London (dpa). Jens Lehmann fühlt sich wieder reif für die Insel. Als Bank-Angestellter will der 41-Jährige dem FC Arsenal im Titelkampf der englischen Fußball-Premier-League helfen, doch die englischen Medien hatten gestern nur Hohn und Spott für das Überraschungscomeback des ehemaligen deutschen Nationaltorhüters übrig. Dabei träumt Lehmann knapp neun Monate nach seinem Rücktritt sogar noch vom Titel. "Mir wäre aber im Traum nicht eingefallen, dass Arsenal mich holen würde", gab er zu.

Die "Gunners" liegen nur drei Punkte hinter Manchester United, haben aber ein Spiel weniger. Bereits am Samstag soll der Rückkehrer in der Partie bei West Bromwich Albion auf der Bank der Londoner Platz nehmen.

"Wenger hat Arsenals Saison zur Farce gemacht", schrieb das Massenblatt "The Sun" über den ungewöhnlichen Schachzug von Arsenals Coach Arsène Wenger. Der Sender "ESPN" nannte den französischen Trainer-Routinier sogar einen "Wahnsinnigen"; der "Daily Telegraph" sieht bei Arsenal die "Harmonie in der Kabine" ernsthaft gefährdet.

Der 13-malige Meister Englands hat neben Manuel Almunia (Spanien) nur noch das als zu unerfahren angesehene Nachwuchstalent James Shea (19) im Kader. Die beiden polnischen Keeper Lukasz Fabianski (Schulter) und Wojciech Szczesny (Finger) sind derzeit verletzt.
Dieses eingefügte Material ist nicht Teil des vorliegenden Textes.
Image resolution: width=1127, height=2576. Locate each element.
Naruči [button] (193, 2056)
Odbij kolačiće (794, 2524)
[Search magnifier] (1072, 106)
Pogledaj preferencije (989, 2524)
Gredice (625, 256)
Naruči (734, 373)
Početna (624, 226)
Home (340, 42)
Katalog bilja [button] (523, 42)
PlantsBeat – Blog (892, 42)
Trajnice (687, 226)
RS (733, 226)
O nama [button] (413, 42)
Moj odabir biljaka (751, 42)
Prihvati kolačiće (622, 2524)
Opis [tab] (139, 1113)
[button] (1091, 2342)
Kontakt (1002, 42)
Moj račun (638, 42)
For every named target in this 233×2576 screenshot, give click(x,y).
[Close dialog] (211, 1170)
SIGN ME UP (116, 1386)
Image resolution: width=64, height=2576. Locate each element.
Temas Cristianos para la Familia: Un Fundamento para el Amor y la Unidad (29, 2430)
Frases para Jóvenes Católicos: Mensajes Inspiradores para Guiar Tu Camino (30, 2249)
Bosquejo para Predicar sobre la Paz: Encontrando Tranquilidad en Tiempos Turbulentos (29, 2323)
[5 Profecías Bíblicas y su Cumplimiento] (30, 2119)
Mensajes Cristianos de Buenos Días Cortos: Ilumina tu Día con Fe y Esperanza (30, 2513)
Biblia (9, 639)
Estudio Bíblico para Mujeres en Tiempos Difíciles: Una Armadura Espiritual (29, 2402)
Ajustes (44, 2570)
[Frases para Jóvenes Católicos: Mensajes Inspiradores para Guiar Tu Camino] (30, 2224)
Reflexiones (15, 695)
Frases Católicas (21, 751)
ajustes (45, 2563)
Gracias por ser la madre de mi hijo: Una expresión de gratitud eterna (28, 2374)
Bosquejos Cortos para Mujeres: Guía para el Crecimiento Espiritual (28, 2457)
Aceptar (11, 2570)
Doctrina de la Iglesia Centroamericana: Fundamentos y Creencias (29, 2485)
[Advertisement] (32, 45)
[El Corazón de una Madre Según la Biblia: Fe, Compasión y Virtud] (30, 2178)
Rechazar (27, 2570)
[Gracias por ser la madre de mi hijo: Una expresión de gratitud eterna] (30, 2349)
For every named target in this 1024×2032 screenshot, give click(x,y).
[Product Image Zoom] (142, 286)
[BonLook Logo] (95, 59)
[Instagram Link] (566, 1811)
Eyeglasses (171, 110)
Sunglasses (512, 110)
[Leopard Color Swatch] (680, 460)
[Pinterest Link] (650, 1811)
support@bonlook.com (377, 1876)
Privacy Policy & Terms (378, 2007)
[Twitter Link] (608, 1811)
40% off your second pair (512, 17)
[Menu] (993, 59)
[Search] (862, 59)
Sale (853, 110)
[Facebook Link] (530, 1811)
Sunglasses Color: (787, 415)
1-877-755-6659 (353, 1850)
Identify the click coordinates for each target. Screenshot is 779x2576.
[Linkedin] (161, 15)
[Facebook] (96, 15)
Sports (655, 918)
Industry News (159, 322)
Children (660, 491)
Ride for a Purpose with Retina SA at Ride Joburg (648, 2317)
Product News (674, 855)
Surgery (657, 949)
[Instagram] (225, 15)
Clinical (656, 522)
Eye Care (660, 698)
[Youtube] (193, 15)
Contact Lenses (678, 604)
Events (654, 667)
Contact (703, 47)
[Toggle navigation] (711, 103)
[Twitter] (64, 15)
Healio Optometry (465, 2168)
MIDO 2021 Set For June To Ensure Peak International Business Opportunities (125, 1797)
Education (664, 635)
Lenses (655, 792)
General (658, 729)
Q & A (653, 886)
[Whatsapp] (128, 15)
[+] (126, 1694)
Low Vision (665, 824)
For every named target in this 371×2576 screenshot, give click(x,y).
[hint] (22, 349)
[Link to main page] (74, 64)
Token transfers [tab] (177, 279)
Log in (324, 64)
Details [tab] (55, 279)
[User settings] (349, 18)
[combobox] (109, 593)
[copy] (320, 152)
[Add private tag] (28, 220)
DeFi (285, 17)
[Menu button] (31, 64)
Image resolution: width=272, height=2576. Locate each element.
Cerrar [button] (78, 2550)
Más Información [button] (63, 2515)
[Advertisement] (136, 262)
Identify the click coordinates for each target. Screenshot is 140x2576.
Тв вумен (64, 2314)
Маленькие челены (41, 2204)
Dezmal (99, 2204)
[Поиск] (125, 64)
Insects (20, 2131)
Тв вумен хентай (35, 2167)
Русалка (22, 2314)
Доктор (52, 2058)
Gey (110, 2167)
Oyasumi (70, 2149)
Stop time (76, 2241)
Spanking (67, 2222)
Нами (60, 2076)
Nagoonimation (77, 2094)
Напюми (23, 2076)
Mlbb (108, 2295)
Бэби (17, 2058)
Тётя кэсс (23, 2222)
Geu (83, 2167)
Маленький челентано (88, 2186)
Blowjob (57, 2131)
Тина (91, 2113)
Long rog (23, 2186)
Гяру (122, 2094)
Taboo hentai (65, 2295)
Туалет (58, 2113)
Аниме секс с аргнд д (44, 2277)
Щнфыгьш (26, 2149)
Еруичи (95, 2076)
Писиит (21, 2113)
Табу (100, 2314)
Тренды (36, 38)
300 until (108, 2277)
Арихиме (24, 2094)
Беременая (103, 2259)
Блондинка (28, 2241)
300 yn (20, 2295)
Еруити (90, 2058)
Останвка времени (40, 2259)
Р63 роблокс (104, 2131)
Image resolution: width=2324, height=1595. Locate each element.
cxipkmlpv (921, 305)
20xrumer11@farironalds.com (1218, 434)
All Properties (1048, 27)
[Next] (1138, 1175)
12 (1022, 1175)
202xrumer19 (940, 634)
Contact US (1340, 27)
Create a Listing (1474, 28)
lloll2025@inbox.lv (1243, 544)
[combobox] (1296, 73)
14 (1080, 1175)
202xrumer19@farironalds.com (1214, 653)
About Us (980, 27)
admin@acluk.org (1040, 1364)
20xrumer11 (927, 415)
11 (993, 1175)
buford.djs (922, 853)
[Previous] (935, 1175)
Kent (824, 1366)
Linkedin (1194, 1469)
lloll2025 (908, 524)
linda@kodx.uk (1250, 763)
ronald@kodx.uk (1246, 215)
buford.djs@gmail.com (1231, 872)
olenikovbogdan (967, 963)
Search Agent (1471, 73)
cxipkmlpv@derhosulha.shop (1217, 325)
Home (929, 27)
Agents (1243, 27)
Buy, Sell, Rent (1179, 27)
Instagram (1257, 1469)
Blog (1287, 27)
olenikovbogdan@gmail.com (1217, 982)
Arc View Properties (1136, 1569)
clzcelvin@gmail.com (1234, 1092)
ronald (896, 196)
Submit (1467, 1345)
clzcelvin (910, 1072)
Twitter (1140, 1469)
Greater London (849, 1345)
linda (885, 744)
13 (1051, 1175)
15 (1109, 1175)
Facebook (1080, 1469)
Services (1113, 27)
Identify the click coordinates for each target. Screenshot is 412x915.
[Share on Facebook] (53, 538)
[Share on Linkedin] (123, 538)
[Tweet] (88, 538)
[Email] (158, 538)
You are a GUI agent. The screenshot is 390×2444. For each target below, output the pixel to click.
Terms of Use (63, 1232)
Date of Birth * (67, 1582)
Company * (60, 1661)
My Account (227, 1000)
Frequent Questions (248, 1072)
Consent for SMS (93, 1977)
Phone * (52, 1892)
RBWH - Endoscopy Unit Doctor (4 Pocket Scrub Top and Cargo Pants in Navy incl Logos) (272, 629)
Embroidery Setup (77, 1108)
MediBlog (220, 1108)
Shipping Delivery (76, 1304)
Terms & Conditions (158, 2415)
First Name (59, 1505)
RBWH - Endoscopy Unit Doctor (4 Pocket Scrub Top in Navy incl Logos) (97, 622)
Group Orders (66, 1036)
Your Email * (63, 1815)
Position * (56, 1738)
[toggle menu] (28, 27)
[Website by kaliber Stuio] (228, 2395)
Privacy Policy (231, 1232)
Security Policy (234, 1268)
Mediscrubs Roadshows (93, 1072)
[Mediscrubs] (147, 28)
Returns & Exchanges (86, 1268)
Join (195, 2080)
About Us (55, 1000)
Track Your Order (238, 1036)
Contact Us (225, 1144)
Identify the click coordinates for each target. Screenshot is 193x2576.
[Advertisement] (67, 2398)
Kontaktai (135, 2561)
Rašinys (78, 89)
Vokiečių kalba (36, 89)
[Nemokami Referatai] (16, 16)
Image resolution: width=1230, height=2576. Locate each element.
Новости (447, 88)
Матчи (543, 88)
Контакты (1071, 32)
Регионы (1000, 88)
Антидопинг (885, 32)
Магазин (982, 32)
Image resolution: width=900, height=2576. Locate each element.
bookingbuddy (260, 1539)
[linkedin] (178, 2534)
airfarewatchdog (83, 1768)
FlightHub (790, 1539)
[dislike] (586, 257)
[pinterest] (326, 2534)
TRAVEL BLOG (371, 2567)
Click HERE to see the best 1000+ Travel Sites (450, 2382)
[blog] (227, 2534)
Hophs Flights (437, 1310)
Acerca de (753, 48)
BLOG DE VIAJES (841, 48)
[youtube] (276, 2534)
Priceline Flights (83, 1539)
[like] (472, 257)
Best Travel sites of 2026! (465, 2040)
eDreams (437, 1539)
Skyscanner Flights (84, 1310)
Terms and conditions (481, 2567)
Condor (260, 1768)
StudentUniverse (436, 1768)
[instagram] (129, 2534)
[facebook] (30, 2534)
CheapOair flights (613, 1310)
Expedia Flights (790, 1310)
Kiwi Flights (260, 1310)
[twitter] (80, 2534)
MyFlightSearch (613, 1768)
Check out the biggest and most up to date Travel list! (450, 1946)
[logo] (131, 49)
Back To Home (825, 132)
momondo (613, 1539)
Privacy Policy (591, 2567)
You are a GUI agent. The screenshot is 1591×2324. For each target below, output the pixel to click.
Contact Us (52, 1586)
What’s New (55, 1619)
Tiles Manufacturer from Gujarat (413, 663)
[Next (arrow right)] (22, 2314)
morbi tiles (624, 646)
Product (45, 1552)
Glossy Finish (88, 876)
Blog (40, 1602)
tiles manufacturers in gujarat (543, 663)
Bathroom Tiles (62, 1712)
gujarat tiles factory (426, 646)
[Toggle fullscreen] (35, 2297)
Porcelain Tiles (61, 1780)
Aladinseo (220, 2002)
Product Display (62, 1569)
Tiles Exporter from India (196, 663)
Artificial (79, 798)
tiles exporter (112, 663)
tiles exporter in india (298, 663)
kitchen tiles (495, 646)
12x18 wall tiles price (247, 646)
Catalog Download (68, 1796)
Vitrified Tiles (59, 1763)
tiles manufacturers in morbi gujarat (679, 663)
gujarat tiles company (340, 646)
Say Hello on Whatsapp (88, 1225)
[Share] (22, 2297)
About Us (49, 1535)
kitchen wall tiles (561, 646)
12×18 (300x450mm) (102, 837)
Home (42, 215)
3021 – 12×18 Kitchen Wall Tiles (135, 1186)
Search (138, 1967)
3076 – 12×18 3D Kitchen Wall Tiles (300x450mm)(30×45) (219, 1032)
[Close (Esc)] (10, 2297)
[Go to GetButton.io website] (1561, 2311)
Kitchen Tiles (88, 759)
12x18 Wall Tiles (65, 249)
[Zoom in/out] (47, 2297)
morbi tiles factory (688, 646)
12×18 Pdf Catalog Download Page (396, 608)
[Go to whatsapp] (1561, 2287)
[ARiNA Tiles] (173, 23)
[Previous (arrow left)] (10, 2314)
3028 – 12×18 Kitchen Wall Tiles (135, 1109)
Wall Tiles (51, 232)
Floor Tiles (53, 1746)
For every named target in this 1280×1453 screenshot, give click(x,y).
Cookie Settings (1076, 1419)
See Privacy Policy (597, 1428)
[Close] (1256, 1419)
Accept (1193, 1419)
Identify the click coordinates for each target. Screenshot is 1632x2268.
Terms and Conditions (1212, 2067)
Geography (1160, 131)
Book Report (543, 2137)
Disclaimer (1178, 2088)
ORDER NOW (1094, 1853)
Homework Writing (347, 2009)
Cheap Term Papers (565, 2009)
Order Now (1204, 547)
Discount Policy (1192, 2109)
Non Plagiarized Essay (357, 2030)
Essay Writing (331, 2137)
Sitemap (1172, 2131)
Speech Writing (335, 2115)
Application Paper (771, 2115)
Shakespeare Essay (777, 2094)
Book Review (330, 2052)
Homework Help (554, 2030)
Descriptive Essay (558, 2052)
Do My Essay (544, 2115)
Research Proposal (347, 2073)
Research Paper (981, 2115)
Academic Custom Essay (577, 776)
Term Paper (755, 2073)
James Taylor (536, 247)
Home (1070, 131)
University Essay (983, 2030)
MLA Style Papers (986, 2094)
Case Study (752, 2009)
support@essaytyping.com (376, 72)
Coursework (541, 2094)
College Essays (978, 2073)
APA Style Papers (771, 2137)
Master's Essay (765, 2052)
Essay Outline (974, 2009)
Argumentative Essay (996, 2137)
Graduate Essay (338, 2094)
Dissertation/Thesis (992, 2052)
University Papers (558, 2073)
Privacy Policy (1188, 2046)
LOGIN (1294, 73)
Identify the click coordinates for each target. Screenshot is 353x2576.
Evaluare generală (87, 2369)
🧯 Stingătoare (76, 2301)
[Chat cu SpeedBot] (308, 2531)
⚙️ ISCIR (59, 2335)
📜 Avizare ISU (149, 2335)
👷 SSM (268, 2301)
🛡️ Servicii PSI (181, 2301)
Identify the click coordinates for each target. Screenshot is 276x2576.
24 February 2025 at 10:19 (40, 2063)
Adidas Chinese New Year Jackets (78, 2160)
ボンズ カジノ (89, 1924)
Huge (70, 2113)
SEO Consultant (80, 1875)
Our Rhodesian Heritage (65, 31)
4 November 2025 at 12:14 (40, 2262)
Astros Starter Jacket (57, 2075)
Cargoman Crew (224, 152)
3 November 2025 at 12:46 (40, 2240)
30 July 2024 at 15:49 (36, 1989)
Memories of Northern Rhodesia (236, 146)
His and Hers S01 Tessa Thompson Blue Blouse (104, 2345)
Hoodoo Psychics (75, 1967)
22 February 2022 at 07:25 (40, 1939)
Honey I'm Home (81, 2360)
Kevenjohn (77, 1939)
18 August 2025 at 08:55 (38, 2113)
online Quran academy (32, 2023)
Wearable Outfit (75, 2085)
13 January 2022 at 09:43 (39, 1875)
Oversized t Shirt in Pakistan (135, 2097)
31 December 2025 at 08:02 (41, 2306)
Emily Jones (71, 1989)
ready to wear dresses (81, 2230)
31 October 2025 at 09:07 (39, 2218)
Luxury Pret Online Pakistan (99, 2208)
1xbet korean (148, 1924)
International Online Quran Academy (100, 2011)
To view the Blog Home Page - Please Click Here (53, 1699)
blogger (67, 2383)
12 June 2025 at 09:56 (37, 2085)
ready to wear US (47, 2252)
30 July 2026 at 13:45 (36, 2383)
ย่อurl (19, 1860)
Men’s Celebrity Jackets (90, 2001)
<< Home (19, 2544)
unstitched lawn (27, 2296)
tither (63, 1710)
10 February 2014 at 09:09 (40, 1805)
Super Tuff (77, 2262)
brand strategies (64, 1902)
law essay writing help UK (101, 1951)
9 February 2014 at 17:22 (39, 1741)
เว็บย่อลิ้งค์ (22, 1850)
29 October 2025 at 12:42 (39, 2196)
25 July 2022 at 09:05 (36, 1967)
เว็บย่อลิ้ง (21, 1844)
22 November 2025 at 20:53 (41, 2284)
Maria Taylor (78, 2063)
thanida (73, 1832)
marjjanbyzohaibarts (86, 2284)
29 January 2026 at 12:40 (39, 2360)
Mit Lehmann im Kasten gewannen die "Gunners" 2005 den begehrten FA-Cup – bis heute der letzte große Erfolg des Clubs. Im Elfmeterschießen gegen Manchester United hielt er den entscheidenden Schuss. Lehmann spielte von 2003 bis 2008 ganze 199 Mal für den Verein und zählte zu den "Invincibles", den Unbesiegbaren, die 2003/2004 ohne Niederlage die englische Meisterschaft holten.